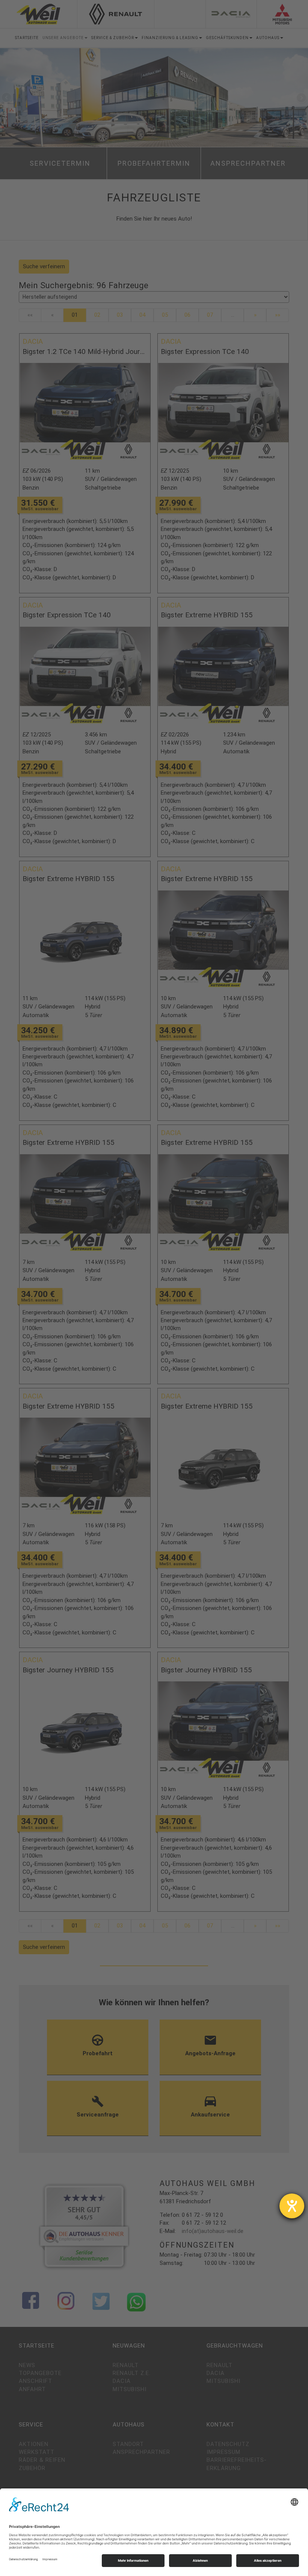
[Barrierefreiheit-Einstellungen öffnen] (291, 2206)
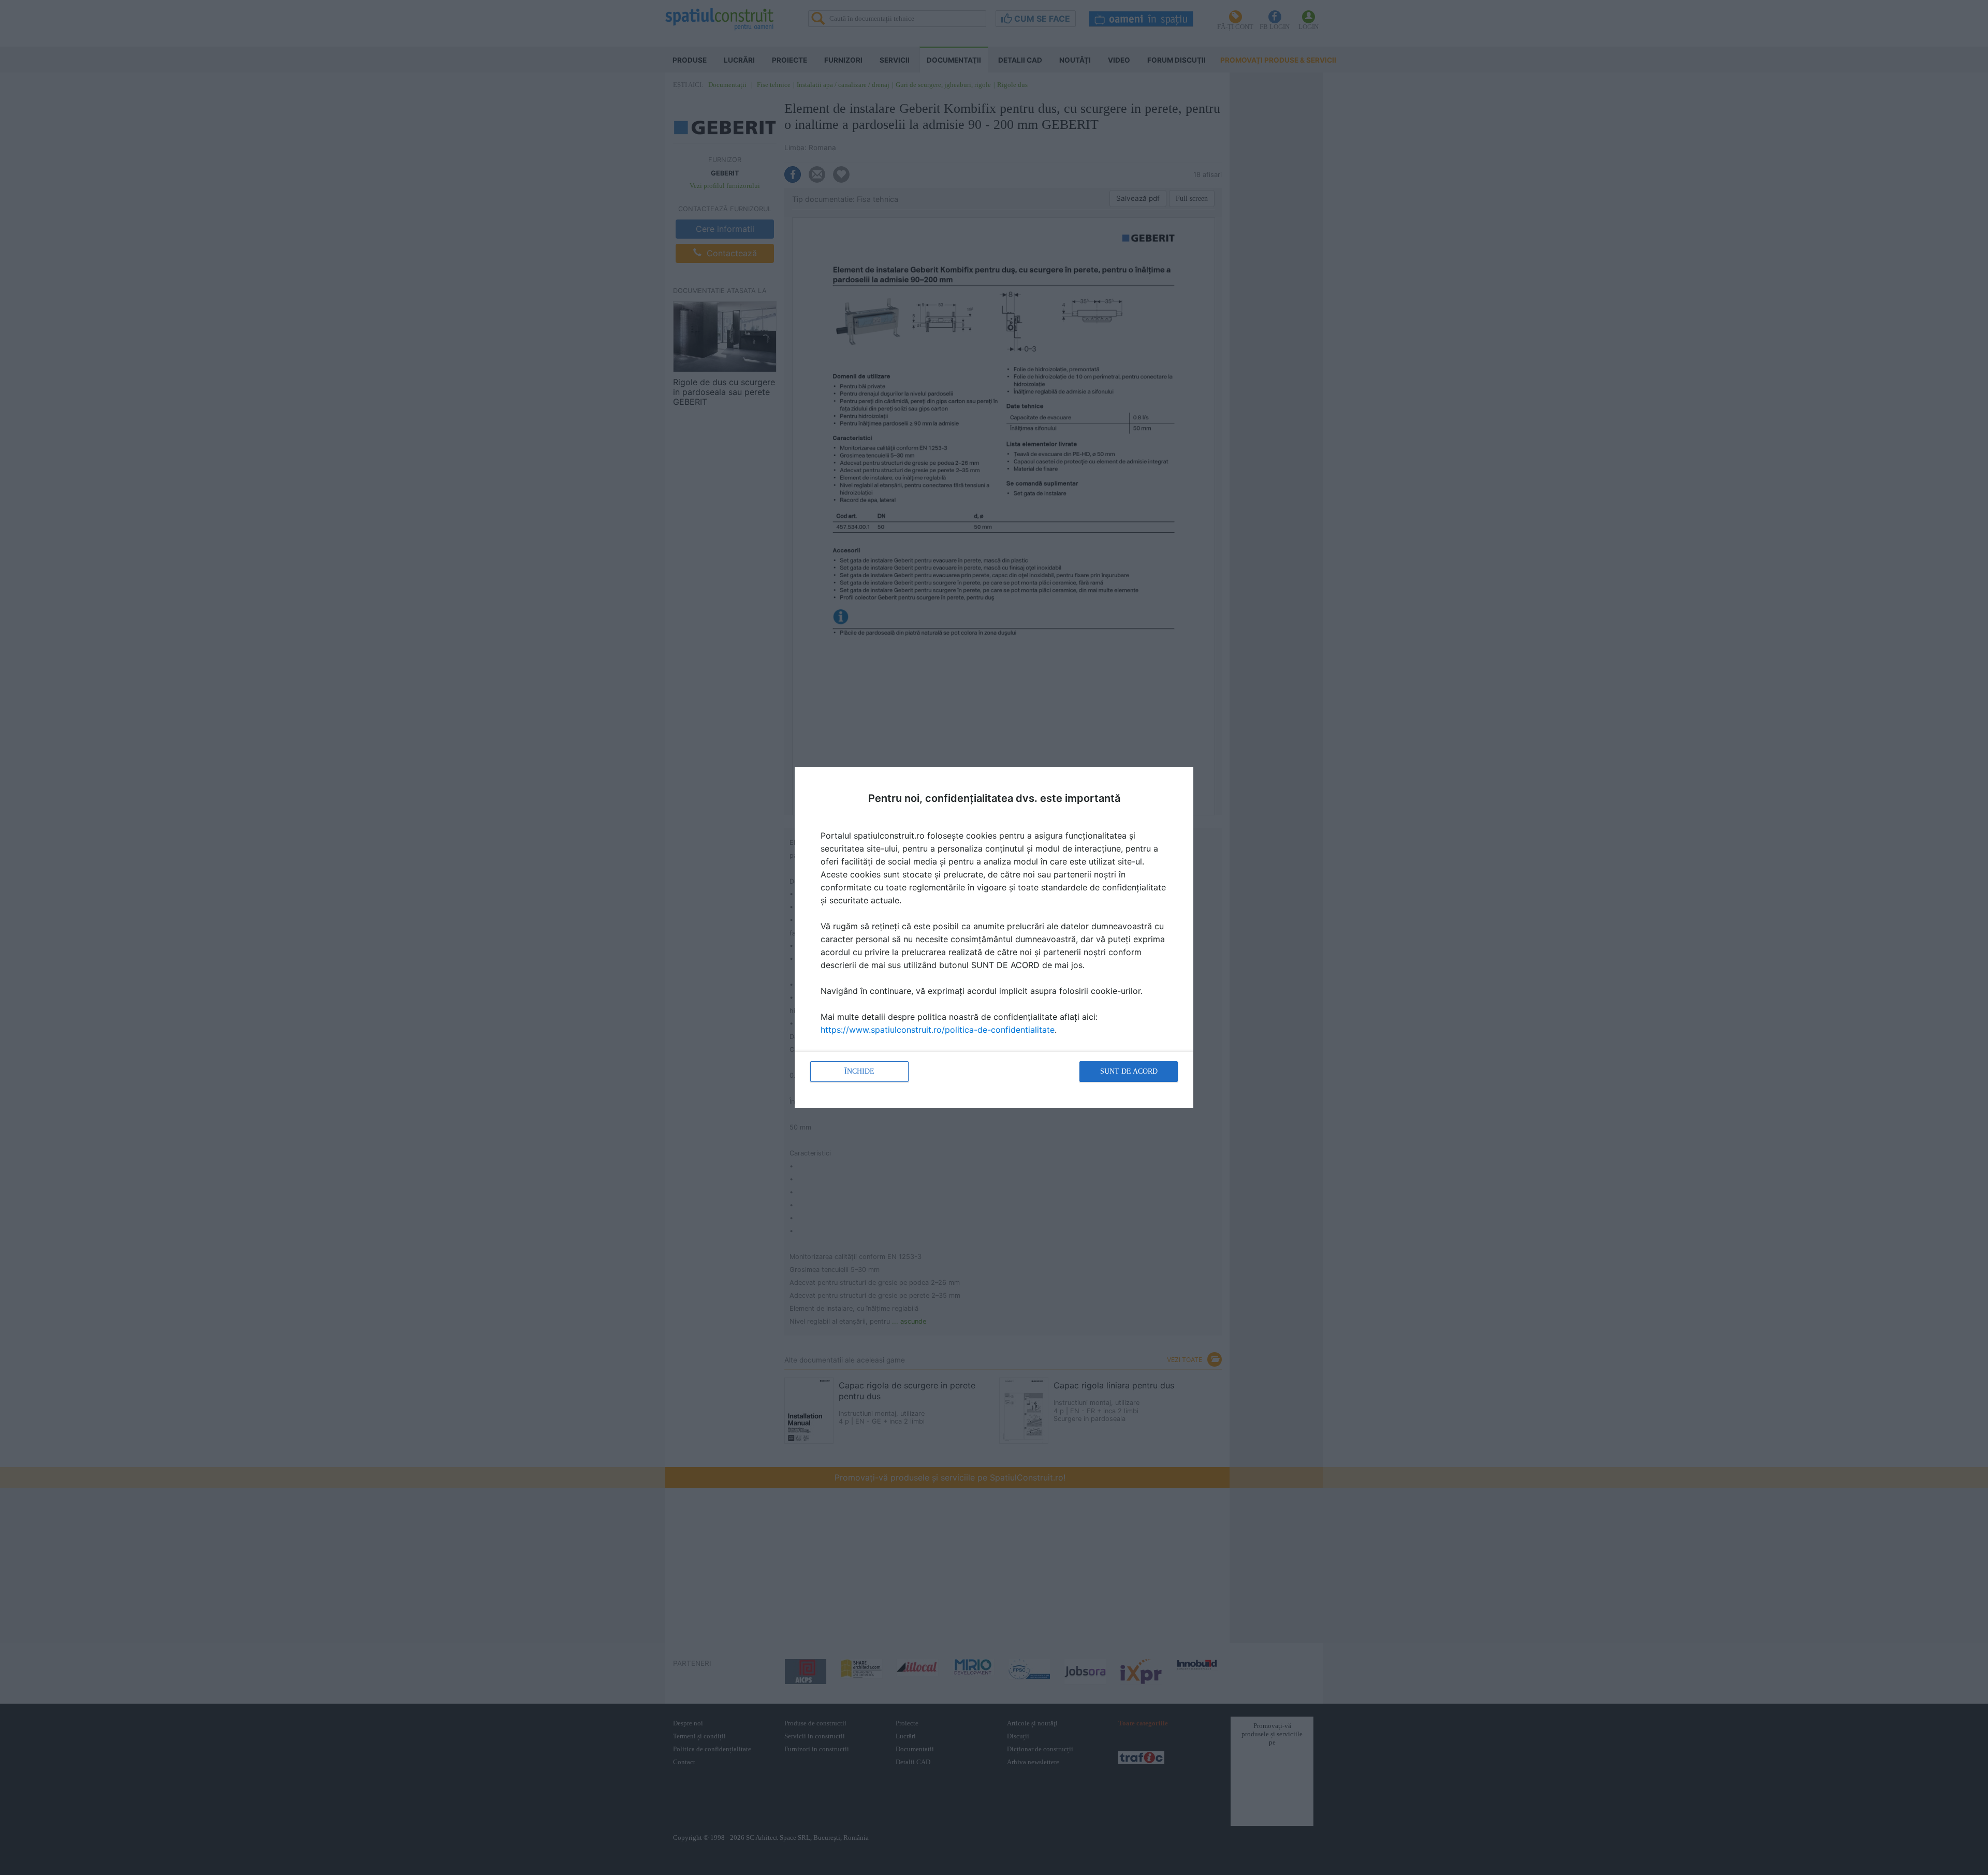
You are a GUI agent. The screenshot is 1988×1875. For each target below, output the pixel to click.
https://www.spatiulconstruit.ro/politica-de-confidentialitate (938, 1029)
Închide (859, 1071)
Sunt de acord (1129, 1071)
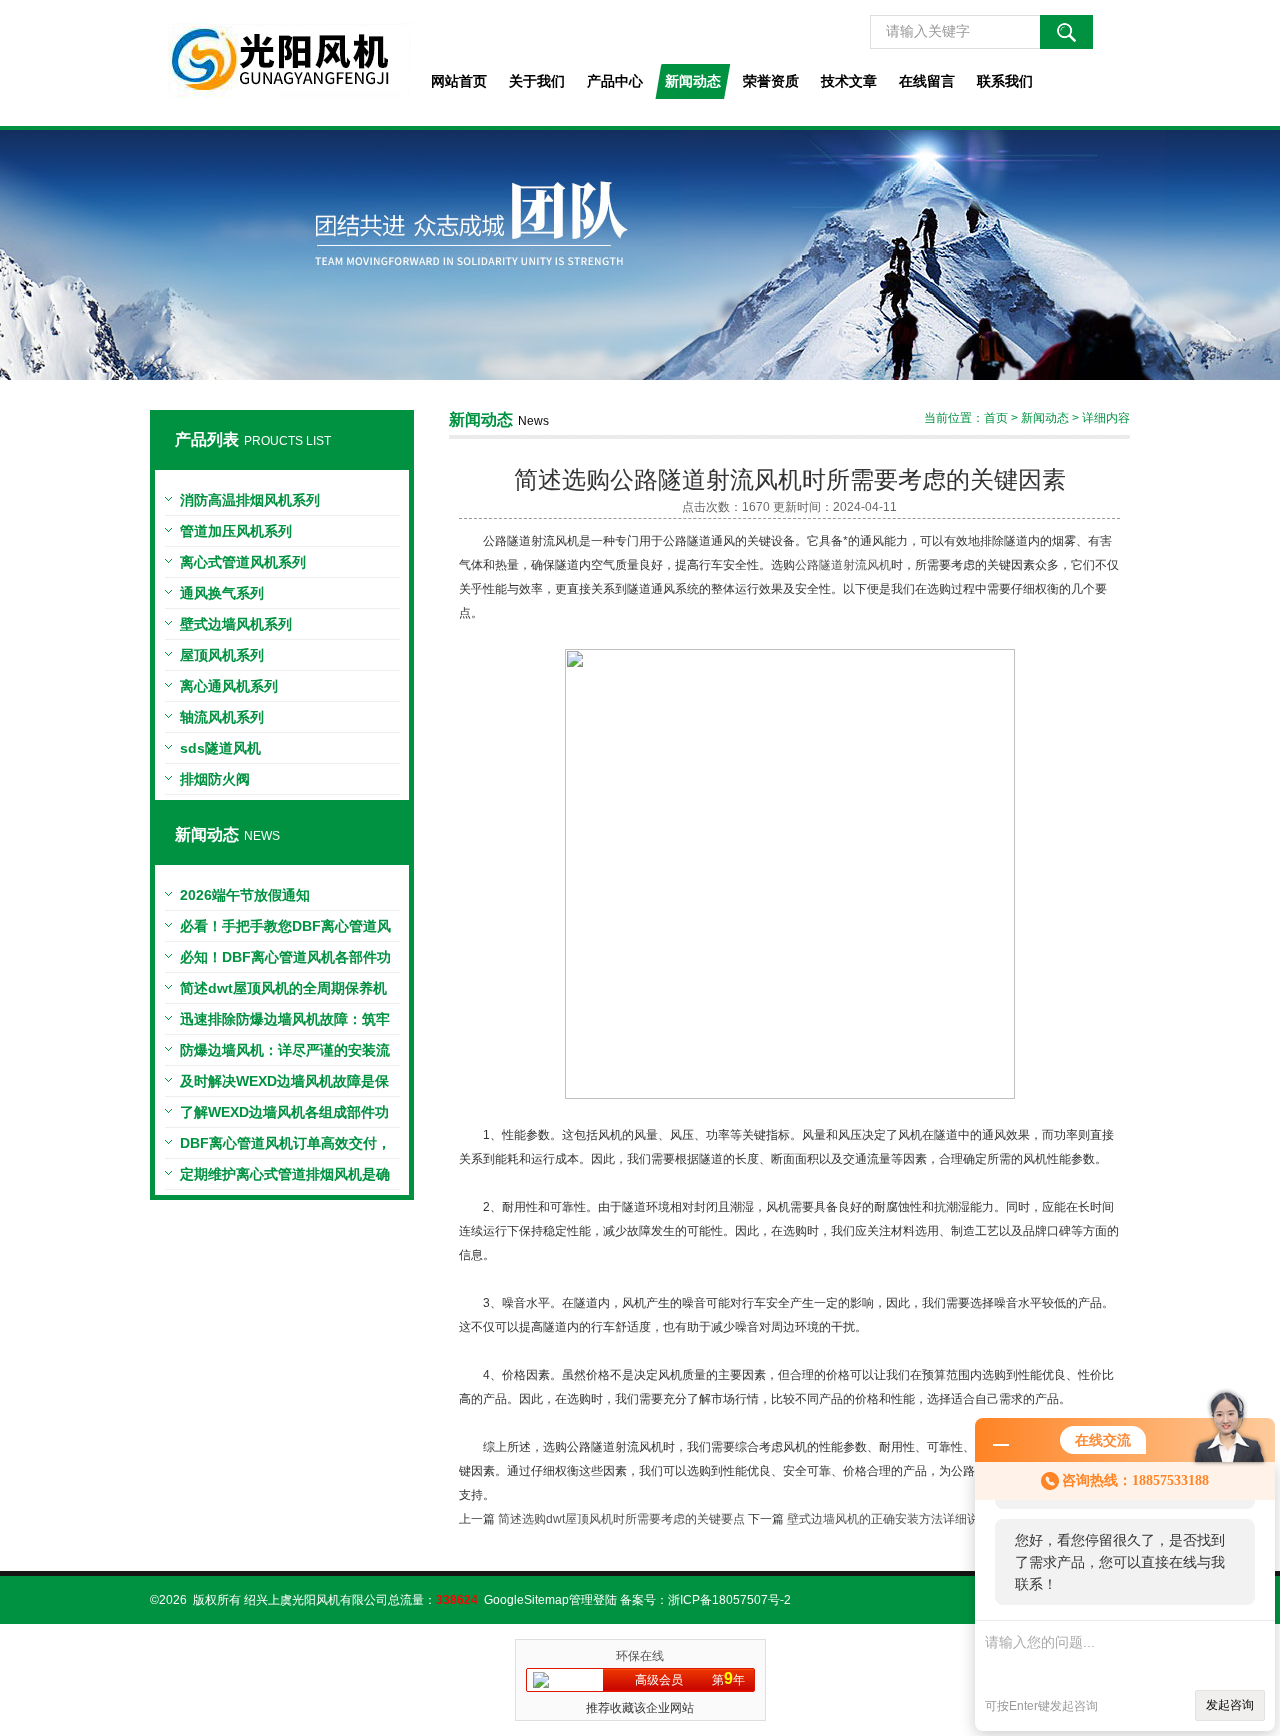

### Task brief
All of the records above are to be written out exactly, minus their images.

### Reply
[Barrierefreiheit-Einstellungen öffnen] (291, 2206)
You are a GUI agent. The screenshot is 1988×1875. For each target below, output the pixel to click.
https://www.spatiulconstruit.ro/politica-de-confidentialitate (938, 1029)
Închide (859, 1071)
Sunt de acord (1129, 1071)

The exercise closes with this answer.